The Force Partitioning Method (FPM) addresses this need by decomposing pressure forces into vortex-induced, acceleration-induced, and viscous components. Unlike purely data-driven black-box models, FPM leverages first principles to transform complex flow fields into interpretable causal attributions. By applying FPM to diverse vortex-dominated systems including dynamic stall on foils, vortex-induced vibrations, schooling fish, and rough-wall turbulence, we demonstrate how data can be interpreted into meaningful physical insights. In this way, FPM serves not only as a diagnostic tool but also as a framework for enhancing human learning from large-scale flow data. Extensions of FPM to experimental datasets highlight its utility as a bridge between numerical, laboratory, and field measurements.

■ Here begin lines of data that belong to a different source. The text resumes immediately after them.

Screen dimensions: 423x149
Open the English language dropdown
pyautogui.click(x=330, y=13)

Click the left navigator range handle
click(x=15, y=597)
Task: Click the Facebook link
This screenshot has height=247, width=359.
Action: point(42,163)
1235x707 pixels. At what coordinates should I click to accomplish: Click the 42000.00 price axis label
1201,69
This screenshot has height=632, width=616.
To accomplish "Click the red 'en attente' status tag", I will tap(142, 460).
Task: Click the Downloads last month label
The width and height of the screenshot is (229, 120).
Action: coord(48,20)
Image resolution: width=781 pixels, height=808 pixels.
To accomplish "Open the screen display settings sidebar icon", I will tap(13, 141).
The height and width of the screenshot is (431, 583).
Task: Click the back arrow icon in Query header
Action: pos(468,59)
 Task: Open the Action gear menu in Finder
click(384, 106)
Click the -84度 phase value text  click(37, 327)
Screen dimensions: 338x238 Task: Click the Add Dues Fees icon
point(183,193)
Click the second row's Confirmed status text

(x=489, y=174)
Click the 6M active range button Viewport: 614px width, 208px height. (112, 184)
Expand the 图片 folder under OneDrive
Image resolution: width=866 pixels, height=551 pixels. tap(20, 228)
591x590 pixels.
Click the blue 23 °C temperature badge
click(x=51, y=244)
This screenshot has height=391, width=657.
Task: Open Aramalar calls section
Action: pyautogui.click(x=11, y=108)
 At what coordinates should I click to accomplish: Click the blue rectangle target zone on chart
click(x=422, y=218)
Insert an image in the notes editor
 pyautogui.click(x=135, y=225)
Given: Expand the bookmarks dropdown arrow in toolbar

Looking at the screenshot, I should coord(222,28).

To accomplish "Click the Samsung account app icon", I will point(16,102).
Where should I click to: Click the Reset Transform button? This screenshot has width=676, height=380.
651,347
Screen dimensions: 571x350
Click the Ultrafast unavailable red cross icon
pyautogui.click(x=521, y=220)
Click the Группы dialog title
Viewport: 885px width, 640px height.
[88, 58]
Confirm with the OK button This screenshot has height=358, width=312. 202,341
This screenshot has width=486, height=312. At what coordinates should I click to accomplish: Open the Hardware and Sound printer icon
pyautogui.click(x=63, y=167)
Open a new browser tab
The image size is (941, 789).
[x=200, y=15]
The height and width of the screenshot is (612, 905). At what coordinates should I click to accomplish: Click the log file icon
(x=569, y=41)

Overall, FPM exemplifies how data-enabled, interpretable methods can continue to empower fluid dynamicists to extract knowledge, guide design, and accelerate discovery in the era of big data and AI.
Biography: Rajat Mittal is a fluid dynamicist and a professor of mechanical engineering at Johns Hopkins University (JHU). He also holds a secondary appointment in the JHU School of Medicine. Mittal earned his bachelor's degree in Aeronautical Engineering from the Indian Institute of Technology, Kanpur, in 1989. He then pursued a MS in Aerospace Engineering from the University of Florida, followed by a Ph.D. in Applied Mechanics from the University of Illinois at Urbana-Champaign in 1995. Mittal's academic journey includes postdoctoral research at the Center for Turbulence Research at Stanford University, where he focused on large-eddy simulation. He began his teaching career at the University of Florida's in 1996 and from 2001 to 2009, he was a faculty member at George Washington University. Since 2009, he has been a professor at Johns Hopkins University. Mittal is recognized for his work on immersed boundary methods and their applications in fluid flow problems. He leads the Flow Physics and Computation Lab at JHU, focusing on computational fluid dynamics, vortex dominated flows, biofluid mechanics, bioinspired engineering, and flow control. His research has contributed to fluid-structure interaction, cardiology, biolocomotion, bioacoustics, COVID biophysics, gastric digestion, active flow control and turbulent flows. Mittal is also the founder and CTO of HeartMetrics, Inc., a startup developing computational tools for diagnosing coronary artery disease. He is the recipient of the 1996 Francois Frenkiel and the 2022 Stanley Corrsin Awards from the Division of Fluid Dynamics of the American Physical Society (APS), and the 2006 Lewis Moody as well as 2021 Freeman Scholar Awards from the American Society of Mechanical Engineers (ASME). He is a Fellow of ASME, APS, and AIMBE, and an Associate Fellow of AIAA. He is an associate editor of several journals including Journal of Computational Physics and Physics of Fluids.